Josh Clemente using Levels CGM while tracking his metabolic health in everyday life.

From the CEO: April 2026

Fertility and metabolic health, full-body MRI, prediabetes remission research, and a water filter recommendation.

WRITTEN BY
Updated: 04/26/2026|7 min read

Four things on my mind this month

1. Fertility, metabolic health, and the preconception window

Maybe it's my life stage, but fertility is the health topic I'm hearing a lot about right now—specifically how to improve the chances of a successful pregnancy and a healthy child. Fertility is often framed as a narrow reproductive issue, but when you zoom out, it looks much more like a whole-body metabolic health state. There's a clear relationship between metabolic health and leading causes of infertility like Polycystic Ovary Syndrome (PCOS). It's also increasingly clear that both parents' health and lifestyle behaviors—like lifting weights, dietary choices, and toxin exposure—can directly affect a child through epigenetic changes.

That's why I was excited to interview Dr. Ann Shippy on this exact topic. Our conversation gets into both her experience helping patients get to the root causes of fertility struggles and the practical lifestyle changes people can make to optimize the preconception window—the months before pregnancy, which may be one of the most underappreciated windows in medicine. If this is an area you care about, let me know. Levels will do more here.

2. Full-body MRI and the case for health data abundance

I had a chunk of HSA funds built up and finally pulled the trigger on a comprehensive full-body MRI from Prenuvo. The findings were interesting—mostly for the insight into my spinal health (I've had persistent pain from bulging discs that I'm managing with high protein + creatine and consistent strength training). But what's more interesting is how to think about scans like this in the first place.

I've gotten strong reactions to my perspective on this tech in the past, typically along the lines of: "You shouldn't proactively scan like this because you might find something insignificant and end up with an invasive follow-up you don't need." I think that concern is reasonable, but only because we're so used to data scarcity. In fact, it defines exactly why we need more testing, not less. When testing is abundant—early, accessible, and affordable—we won't feel pressured to act on every result. If a finding is ambiguous, we can just wait awhile and get another scan. If it gets worse, intervene. Otherwise, keep tabs over time.

That's how I'm thinking about this diagnostic: as a "soft-tissue health baseline" I intend to compare many future scans against. I picked Prenuvo because they have their own machines, imaging centers, and clinical team, which sets them apart from other consumer options.

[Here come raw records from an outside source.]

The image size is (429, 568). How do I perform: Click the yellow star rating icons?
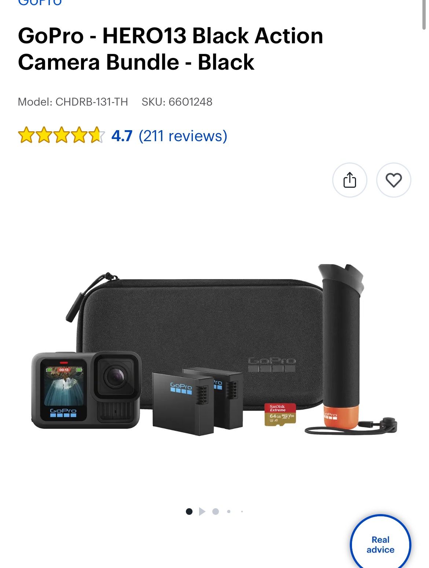click(61, 135)
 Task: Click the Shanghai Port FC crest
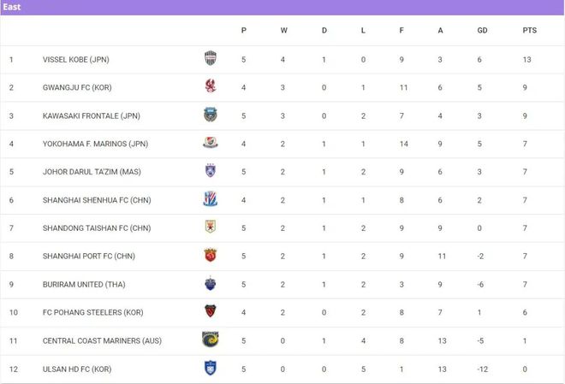pyautogui.click(x=211, y=255)
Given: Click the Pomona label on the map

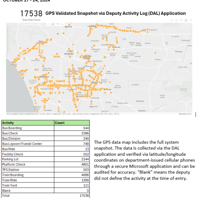Looking at the screenshot, I should [x=179, y=52].
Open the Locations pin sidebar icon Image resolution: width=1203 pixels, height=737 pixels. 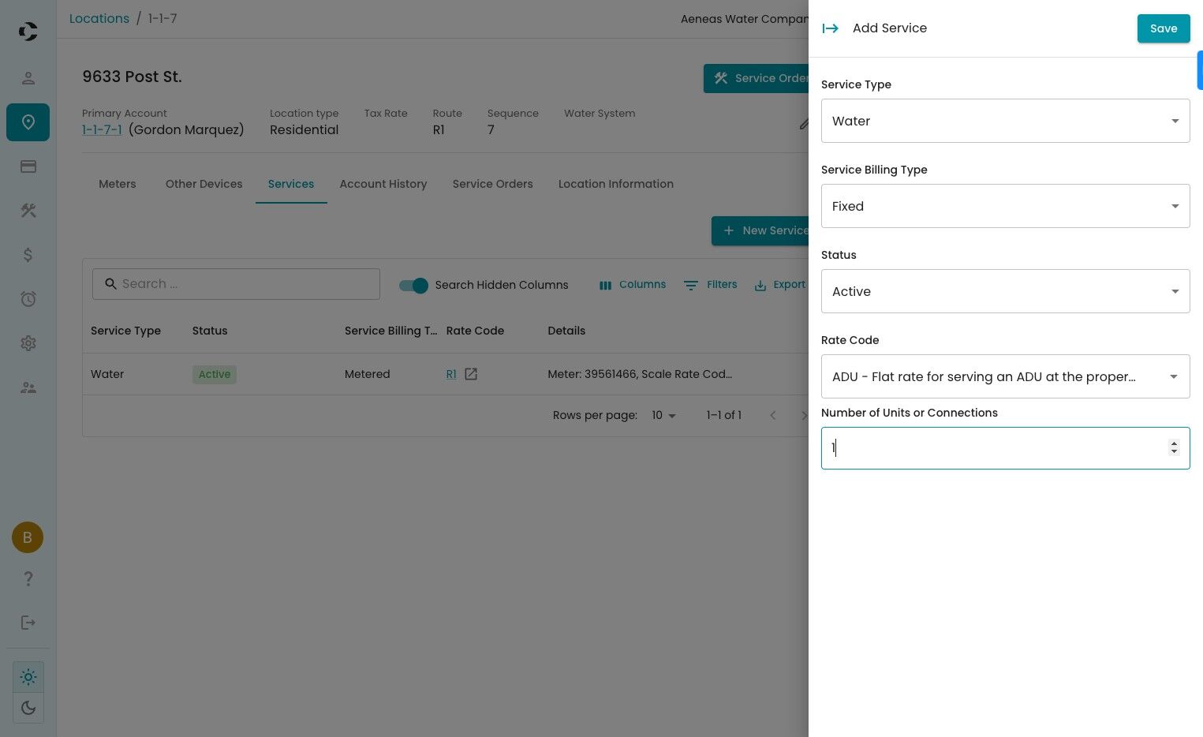tap(28, 122)
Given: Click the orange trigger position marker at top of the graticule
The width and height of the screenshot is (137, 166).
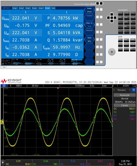Looking at the screenshot, I should point(58,88).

3. Prediabetes remission and cardiovascular disease

This study found that achieving remission of prediabetes (even temporarily) over a 1-year period was associated with a 50% reduction in cardiovascular death and heart failure over a 20-year follow-up. I appreciate that the study considered more than just A1c—it also looked at fasting glucose and 2-hour glucose after a glucose challenge. Yet another reminder: a) biology is a fully interconnected system and b) disease thresholds are arbitrary. Optimization needs to be our objective. Unfortunately, only ~10% of people in this study were able to maintain prediabetes remission after a year. That's why sustaining improvement over time requires better tools. These participants didn't have access to CGM or products like Levels, and I'm excited to see how technology can make results like this far more achievable.

4. Product recommendation: British Berkefeld water filter

My conversation with Dr. Shippy reminded me how much the inputs to our metabolic health state aren't limited to food. One high-leverage example is drinking water. This is the water filter system we use at home. I grew up with one, and my large family probably put something like 50,000 gallons through it over the years. I love gravity filters because they're elegant, portable, durable, and they work when the power goes out (I've had to put melted snow through one more than once!). They also have nearly zero plastic exposure and maintain the water's dissolved mineral content. Highly recommended.